- Polysaccharides as prebiotics have emerged as an important focus in nutrition and medical research, owing to their ability to beneficially modulate the gut microbiota and, in turn, influence host health.
- Prebiotics are defined as non-digestible food components that selectively stimulate the growth and activity of beneficial microorganisms in the gastrointestinal tract. Many polysaccharides—such as inulin, fructooligosaccharides, galactooligosaccharides, resistant starch, arabinoxylans, and β-glucans—fit this definition. They resist enzymatic digestion in the upper gastrointestinal tract and reach the colon intact, where they become substrates for fermentation by gut microbes. This fermentation produces metabolites that support intestinal and systemic health, making polysaccharides crucial dietary components beyond their role as simple fibers.
- In the gut microbiota, polysaccharides function as selective energy sources for specific bacterial populations, particularly Bifidobacterium and Lactobacillus. The fermentation of these substrates results in the production of short-chain fatty acids (SCFAs) such as acetate, propionate, and butyrate. SCFAs not only serve as energy sources for colonocytes but also regulate immune function, enhance intestinal barrier integrity, and modulate inflammatory responses. Butyrate, for example, is a key fuel for colonocytes and has anti-inflammatory and anti-carcinogenic properties. Propionate contributes to gluconeogenesis in the liver, while acetate enters peripheral circulation to influence lipid metabolism. Thus, the fermentation of prebiotic polysaccharides creates a biochemical bridge between diet, microbiota composition, and host physiology.
- The health benefits of polysaccharide-based prebiotics extend across multiple systems.
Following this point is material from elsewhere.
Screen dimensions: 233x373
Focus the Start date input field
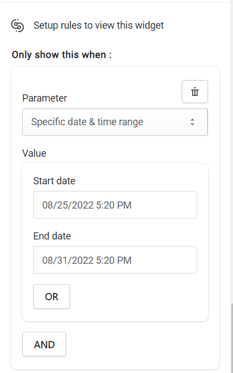[115, 205]
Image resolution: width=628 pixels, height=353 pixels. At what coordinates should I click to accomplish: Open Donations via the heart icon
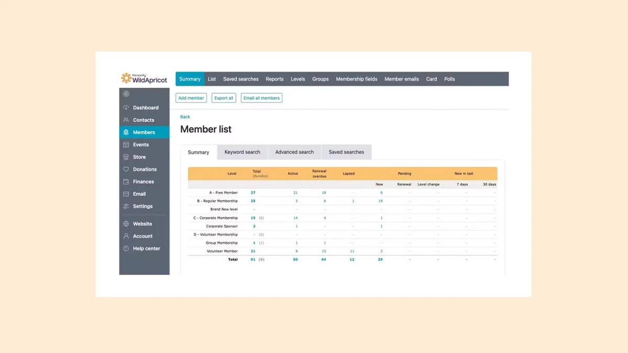(x=126, y=169)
They improve digestive health by promoting regular bowel movements and reducing the risk of constipation. By encouraging the growth of beneficial microbes, they help suppress pathogenic bacteria through competitive exclusion and antimicrobial metabolite production. Polysaccharide prebiotics are also linked to improved metabolic outcomes, including better glycemic control, lower serum cholesterol, and reduced risk of obesity-related disorders. Moreover, they contribute to immune modulation by enhancing mucosal immunity and regulating inflammatory pathways. Emerging evidence even suggests that polysaccharide prebiotics influence the gut–brain axis, potentially affecting mood, cognition, and stress responses.
- In infant nutrition, prebiotic polysaccharides play a particularly crucial role. Human milk oligosaccharides (HMOs), naturally occurring complex carbohydrates in breast milk, are essential in shaping the early-life microbiota by favoring Bifidobacterium dominance. Because replicating the complexity of HMOs is challenging, infant formulas are often supplemented with plant-derived oligosaccharides such as galactooligosaccharides (GOS) and fructooligosaccharides (FOS), which mimic some of the prebiotic functions of HMOs and support immune and digestive development in infants.
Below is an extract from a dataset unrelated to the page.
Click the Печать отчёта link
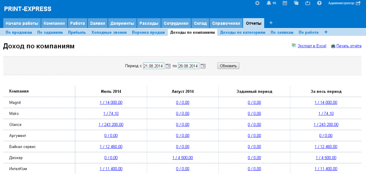The image size is (366, 174). coord(349,46)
- From an industrial and dietary perspective, polysaccharides as prebiotics have wide applications in functional foods, nutraceuticals, and dietary supplements. They are incorporated into yogurts, cereals, beverages, and baked products to enhance fiber content and promote gut health. Their natural origin and multiple health benefits also make them attractive alternatives to synthetic supplements. Advances in food technology are enabling the development of customized prebiotic blends that target specific microbial populations or health outcomes.